For gui the canons are good and I really liked the sd700 except for the very over-delicate mode wheel (the canon a620 is also excellent but bulky - flip screen is great for street photography, candid, hip-shots, overhead and macro). Also well worth a try are ricoh r4 (great macro/wide/zoom), ricoh gr (great fixed 28mm prime lens/raw/hotshoe/bad noise), pentax optio w20 (waterproof/good pictures/small). The pana lx is near ideal (16:9, raw, wide-angle, Leica lens) except for the incredibly bad old-school lens cap which makes it pretty unpocketable.

I guess most people reading this will want to do creative stuff and use photoshop so would benefit hugely from raw format (which has a huge amount of image info which gets subtracted from jpg). If you are playing around with exposure, contrast, curves, saturation etc you will notice a great difference in how far you can go before the image breaks up and degrades. Also worth thinking about is zoom. A decent zoom will handily get you shots you can’t otherwise reach but zoomed pictures are usually best avoided as they flatten/dull the image and need a lot more light (due to magnified handshake and narrow angle). Moderate zoom can be good sometimes (e.g. portraits can be more flattering with a little flattening). Wide-angle is generally far more useful, particularly to get towards that high-contrast almost-3d look.

While it seems like there are too many cameras to choose from, looking for a compact wide-angle with raw leaves you with just the pana lx, ricoh gr and discontinued canon s70 (excellent but slightly bulky). The ricoh gr is a niche product and although it is has a fantastic quality retro body and great lens, it has some drawbacks (expensive, too much noise, fixed wide-angle could well be too limiting for most). So if you want wide with some zoom and raw there is just pana lx new and canon s70 second-hand. If you want very compact and jeans-pocketable, you have to lose raw and I’d check canon sd700, pentax optio w10/w20, fuji f30, pana fx (and possibly olympus stylus/mju if you want tiny with more compromises). I think ricoh r4 is the only one that combines a wide-angle and decent zoom (28-200mm) and seems like a good all-rounder.

brad 06 Sep 06

The thing I’ve learned, after recently “graduating” from a 2.1 megapixel Canon Digital Elph S110 that I bought in 2002 to a 6 megapixel Leica C-Lux 1, is that there really isn’t much difference in photo quality among good point-and-shoot cameras.
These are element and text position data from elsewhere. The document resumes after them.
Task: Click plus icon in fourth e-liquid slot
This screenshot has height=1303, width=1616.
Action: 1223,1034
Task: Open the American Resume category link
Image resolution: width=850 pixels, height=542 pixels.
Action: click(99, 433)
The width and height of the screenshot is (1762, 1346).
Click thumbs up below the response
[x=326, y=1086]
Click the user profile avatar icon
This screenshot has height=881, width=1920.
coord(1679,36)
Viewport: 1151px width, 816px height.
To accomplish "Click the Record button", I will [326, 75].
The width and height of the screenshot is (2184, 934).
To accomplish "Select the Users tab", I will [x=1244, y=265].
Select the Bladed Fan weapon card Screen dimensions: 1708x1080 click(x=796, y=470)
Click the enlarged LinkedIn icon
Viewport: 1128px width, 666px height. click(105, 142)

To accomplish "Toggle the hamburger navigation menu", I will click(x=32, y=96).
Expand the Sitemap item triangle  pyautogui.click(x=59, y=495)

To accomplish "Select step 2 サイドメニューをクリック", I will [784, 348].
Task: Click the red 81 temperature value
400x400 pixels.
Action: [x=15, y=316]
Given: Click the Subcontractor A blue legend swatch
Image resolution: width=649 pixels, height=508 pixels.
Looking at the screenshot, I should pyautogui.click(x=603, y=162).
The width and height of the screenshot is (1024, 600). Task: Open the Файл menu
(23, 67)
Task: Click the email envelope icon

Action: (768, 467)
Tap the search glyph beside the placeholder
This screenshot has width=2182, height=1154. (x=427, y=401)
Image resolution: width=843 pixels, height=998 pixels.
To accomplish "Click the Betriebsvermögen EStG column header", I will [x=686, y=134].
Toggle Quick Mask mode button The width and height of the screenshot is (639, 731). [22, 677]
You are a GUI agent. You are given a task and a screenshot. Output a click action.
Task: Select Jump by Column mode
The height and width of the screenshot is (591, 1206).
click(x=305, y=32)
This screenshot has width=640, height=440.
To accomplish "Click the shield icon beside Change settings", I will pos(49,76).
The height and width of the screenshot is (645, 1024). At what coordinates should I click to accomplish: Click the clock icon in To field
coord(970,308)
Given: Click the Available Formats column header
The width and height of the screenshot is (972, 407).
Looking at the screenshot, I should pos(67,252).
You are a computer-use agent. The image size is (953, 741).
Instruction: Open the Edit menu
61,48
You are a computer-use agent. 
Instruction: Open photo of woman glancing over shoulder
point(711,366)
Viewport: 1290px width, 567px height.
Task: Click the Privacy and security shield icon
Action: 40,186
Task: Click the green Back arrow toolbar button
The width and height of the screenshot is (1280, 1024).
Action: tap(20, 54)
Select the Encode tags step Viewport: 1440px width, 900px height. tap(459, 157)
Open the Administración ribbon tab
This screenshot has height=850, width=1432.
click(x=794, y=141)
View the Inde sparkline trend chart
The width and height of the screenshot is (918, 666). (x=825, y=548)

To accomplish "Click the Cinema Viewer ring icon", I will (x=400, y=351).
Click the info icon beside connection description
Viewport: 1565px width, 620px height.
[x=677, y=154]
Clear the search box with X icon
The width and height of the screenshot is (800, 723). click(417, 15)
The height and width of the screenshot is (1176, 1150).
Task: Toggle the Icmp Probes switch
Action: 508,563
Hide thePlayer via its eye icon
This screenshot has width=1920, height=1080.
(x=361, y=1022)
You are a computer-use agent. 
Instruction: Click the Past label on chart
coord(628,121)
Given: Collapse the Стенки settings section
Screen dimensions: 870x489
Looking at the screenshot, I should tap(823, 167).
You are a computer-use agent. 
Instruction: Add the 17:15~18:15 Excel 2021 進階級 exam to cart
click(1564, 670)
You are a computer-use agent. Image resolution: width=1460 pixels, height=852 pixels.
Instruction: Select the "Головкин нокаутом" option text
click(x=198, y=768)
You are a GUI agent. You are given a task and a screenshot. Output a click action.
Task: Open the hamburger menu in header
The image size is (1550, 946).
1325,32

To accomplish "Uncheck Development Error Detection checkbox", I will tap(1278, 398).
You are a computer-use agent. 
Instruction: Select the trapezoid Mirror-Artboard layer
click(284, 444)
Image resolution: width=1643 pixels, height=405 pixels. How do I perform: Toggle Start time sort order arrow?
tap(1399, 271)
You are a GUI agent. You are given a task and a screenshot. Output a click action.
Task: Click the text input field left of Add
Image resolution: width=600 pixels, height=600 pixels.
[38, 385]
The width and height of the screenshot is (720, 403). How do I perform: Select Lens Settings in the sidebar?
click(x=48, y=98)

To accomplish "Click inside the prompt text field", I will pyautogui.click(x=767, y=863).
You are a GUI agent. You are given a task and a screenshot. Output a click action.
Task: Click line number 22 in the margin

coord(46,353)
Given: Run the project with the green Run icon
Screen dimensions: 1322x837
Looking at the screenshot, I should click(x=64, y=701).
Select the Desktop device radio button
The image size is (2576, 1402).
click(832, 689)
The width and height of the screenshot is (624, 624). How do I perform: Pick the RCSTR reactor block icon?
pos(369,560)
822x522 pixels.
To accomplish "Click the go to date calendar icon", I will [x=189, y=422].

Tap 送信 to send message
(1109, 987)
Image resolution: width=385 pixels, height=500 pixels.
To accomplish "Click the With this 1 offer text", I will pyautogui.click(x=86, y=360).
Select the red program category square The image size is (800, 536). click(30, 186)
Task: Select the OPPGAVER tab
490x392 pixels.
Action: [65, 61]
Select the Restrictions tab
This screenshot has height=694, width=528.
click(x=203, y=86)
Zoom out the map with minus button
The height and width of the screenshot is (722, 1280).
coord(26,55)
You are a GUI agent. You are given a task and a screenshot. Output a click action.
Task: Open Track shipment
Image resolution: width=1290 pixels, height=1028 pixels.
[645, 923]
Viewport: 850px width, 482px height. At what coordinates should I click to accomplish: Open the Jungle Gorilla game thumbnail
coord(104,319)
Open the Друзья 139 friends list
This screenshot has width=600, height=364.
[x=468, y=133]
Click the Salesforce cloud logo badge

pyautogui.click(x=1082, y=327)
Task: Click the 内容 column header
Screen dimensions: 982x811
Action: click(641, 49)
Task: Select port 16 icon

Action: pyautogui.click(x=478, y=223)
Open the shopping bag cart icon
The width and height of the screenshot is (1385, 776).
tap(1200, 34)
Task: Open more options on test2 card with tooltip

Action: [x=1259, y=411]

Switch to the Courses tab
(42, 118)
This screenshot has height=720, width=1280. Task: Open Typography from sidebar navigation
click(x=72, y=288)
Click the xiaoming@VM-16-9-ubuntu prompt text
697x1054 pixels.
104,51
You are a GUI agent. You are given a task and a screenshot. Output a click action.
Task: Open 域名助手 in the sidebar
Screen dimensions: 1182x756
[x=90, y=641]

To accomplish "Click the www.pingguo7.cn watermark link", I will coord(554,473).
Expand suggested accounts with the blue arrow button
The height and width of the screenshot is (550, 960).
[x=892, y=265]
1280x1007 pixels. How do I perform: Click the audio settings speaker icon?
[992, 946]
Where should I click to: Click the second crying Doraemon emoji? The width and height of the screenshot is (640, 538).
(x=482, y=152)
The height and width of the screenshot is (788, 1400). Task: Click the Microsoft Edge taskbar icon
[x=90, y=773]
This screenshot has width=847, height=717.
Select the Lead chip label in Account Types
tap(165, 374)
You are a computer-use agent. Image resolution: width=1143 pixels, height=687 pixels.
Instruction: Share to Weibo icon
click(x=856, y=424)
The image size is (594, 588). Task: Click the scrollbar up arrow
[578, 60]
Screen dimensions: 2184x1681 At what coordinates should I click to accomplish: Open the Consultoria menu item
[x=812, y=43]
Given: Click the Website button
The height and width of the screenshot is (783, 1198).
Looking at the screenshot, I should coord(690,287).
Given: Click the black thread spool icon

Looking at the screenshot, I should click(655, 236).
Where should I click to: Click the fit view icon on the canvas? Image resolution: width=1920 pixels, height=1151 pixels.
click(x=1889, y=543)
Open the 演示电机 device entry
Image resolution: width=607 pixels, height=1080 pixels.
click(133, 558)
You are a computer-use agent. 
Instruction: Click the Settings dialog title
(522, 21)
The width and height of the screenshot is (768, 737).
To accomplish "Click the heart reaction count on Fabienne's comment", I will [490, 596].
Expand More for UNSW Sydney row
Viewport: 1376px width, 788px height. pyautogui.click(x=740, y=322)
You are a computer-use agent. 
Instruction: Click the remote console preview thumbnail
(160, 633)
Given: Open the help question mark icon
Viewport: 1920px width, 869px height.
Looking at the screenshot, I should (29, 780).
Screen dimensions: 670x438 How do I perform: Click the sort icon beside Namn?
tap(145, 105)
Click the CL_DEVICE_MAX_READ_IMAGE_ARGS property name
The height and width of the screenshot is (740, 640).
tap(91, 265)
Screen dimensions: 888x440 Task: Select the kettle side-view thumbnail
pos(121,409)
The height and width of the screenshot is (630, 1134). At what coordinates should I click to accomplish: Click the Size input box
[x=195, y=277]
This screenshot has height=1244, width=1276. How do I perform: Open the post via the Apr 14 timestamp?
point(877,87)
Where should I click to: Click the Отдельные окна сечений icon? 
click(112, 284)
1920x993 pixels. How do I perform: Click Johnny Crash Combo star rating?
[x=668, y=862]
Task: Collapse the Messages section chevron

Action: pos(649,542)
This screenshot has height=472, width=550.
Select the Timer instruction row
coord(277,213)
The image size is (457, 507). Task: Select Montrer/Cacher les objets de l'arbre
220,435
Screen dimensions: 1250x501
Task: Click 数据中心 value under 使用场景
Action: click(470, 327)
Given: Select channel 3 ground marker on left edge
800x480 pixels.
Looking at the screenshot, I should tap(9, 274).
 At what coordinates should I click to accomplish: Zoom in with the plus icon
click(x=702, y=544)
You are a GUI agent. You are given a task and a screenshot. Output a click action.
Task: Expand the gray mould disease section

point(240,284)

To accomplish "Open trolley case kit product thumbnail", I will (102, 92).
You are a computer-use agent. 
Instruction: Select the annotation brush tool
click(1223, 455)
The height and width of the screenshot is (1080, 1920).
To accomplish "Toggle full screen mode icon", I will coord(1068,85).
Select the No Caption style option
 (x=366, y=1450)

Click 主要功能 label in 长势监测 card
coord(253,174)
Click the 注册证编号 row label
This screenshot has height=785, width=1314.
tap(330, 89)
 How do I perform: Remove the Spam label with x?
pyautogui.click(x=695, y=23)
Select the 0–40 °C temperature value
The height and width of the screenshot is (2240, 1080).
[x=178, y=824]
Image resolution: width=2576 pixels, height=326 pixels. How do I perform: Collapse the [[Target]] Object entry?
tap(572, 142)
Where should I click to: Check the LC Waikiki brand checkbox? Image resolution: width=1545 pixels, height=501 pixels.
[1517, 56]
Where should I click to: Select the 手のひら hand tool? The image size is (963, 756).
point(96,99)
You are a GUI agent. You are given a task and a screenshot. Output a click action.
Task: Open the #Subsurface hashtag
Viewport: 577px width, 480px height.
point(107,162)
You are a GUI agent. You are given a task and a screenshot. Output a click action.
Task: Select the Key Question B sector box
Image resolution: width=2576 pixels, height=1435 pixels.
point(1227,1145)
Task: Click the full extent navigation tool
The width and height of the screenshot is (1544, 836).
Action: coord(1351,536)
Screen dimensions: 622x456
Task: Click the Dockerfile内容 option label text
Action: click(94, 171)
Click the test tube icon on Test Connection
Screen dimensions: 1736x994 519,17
Yes, the higher resolution of the Leica is evident if I want to print or crop a picture, but other than that it’s hard to see much difference between the two. So I think the decision boils down to size, features, and ease of use. Size is important, because if the camera’s too big you’ll think twice about taking it with you. As for features, I bought the Leica in part because it had fewer of those than many other cameras on the market. It does have image stabilization but so far I haven’t found it very useful. The main reason I bought the Leica (apart from the fact that it’s a Leica, well, really a Panasonic made in Japan but I’m a sucker for the Leica brand) is ease of use. Almost everything you’re likely to use in normal point-and-shoot photography is available through a dial or a button on this camera, rather than through a menu. Nobody likes using menus; I bet 99% of digital camera users are intimidated by them.

Duff OMelia 06 Sep 06

I have been quite happy with this camera.

ken 06 Sep 06

I’m a fan of the Canon A510.

jason 07 Sep 06

Lumix TZ1 is the way to go. Fantastic Leica lens. The 10x zoom is incredible for a pocketsize camera. Image quality is great. Nice interface. Takes 320x240 video with zoom. And it comes in black.